__Data to process__
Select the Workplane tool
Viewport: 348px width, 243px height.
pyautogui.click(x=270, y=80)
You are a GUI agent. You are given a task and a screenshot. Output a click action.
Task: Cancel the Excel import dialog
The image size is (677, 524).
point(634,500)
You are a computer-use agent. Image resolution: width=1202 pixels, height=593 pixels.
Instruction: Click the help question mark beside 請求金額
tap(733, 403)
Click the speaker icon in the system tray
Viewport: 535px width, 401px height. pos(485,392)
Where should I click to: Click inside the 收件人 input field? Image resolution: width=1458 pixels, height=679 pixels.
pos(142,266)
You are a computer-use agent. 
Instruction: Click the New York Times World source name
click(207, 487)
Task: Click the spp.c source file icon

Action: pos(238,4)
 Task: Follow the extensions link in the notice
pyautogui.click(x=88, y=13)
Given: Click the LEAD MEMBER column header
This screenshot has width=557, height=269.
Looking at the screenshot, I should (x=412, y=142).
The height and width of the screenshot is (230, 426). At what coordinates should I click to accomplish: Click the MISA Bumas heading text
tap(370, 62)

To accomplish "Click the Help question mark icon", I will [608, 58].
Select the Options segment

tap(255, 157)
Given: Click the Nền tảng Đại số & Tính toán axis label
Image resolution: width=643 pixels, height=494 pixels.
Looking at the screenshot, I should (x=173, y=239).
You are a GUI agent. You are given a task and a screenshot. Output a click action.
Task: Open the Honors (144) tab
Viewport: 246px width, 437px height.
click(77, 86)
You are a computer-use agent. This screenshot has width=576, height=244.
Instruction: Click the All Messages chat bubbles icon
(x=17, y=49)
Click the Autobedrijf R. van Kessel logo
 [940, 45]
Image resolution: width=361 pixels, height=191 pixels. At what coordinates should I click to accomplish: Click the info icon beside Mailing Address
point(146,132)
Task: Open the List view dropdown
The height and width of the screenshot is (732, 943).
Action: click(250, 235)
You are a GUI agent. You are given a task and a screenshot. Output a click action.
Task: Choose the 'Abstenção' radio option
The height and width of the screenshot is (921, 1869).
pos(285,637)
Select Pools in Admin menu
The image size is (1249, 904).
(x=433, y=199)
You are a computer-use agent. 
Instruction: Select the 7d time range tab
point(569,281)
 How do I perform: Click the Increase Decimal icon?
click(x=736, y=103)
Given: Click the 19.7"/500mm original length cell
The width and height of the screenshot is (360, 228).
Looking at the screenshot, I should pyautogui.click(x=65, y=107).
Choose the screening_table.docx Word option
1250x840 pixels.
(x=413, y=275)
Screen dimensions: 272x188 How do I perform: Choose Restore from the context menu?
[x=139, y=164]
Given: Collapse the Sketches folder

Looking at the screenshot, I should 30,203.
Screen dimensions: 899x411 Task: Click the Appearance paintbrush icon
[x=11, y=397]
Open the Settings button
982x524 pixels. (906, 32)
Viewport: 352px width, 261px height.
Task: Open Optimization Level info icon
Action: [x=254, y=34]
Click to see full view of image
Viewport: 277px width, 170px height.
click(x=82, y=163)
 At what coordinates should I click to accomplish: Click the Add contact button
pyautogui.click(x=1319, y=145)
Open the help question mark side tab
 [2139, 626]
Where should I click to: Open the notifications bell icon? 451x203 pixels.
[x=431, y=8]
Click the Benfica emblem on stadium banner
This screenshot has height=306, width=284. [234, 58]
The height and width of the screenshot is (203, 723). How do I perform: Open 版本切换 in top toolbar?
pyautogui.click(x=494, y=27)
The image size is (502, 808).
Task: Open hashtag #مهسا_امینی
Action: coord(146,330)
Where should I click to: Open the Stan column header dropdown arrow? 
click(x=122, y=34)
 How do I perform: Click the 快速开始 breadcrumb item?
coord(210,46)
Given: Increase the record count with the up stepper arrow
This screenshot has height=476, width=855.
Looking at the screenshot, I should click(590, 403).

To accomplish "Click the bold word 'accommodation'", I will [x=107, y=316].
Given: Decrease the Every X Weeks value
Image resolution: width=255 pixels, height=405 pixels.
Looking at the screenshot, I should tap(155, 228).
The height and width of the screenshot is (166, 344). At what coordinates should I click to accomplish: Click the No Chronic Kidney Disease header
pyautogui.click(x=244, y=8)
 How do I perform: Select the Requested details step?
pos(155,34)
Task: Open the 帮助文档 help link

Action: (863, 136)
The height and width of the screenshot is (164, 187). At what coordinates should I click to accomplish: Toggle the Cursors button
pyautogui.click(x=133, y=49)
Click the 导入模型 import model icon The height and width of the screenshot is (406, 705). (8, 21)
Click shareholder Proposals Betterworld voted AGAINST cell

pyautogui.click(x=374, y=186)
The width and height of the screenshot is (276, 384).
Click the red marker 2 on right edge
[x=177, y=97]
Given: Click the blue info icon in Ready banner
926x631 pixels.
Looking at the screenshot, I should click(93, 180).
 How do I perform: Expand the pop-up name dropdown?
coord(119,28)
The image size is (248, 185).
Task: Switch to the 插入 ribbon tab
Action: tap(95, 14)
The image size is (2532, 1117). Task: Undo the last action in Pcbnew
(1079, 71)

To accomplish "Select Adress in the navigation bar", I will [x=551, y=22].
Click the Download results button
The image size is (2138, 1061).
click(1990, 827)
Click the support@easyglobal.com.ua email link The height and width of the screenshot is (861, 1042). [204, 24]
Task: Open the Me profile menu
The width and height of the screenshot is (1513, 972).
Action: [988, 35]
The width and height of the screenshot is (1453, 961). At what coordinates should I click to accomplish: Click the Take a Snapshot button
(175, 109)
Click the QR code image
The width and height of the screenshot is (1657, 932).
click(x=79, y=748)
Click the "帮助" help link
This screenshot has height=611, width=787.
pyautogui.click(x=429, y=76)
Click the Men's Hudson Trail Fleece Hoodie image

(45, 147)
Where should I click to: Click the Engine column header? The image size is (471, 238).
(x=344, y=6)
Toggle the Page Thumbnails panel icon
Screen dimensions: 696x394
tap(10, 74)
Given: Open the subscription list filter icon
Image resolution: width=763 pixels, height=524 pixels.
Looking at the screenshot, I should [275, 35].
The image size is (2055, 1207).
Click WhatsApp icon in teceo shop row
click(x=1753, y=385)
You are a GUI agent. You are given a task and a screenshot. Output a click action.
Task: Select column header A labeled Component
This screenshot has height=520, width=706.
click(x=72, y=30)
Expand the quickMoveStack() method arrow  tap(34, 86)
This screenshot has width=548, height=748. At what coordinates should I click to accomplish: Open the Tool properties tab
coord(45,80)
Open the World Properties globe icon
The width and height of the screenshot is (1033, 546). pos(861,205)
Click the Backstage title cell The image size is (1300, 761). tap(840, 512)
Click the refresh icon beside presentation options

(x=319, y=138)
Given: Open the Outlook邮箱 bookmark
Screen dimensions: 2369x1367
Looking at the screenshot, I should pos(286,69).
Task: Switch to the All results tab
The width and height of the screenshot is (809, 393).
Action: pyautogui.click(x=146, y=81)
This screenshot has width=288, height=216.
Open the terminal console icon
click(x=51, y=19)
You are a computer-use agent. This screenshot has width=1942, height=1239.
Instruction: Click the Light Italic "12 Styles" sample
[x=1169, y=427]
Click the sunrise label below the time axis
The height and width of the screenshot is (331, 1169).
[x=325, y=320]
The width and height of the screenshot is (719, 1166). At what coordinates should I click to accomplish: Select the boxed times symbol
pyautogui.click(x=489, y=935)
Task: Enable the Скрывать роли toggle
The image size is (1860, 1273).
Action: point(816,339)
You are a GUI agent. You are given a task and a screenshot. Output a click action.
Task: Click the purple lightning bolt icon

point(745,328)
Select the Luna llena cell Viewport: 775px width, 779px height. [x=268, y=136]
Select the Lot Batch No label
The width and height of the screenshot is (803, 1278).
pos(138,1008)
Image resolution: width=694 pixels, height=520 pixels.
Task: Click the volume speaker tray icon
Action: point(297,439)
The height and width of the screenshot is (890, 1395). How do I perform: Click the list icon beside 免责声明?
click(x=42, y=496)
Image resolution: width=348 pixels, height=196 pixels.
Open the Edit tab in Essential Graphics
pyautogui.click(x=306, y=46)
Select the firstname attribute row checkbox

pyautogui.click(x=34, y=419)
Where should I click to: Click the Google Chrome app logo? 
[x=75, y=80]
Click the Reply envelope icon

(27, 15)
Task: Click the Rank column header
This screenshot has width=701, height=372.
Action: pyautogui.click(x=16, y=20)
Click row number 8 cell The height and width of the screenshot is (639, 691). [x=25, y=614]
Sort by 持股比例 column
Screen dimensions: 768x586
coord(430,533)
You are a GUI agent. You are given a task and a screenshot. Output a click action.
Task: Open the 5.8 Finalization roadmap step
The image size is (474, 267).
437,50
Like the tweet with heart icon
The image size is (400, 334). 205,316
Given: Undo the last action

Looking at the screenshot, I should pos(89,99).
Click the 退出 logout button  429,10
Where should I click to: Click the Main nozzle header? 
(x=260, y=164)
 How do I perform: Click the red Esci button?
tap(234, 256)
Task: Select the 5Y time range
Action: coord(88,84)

__Task__
Copy the entries below word for word, starting at the line that contains "Select the Options segment" and ending with the line that contains "Looking at the screenshot, I should (x=173, y=239).".

__Correct response__
Select the Options segment

tap(255, 157)
Given: Click the Nền tảng Đại số & Tính toán axis label
Image resolution: width=643 pixels, height=494 pixels.
Looking at the screenshot, I should (x=173, y=239).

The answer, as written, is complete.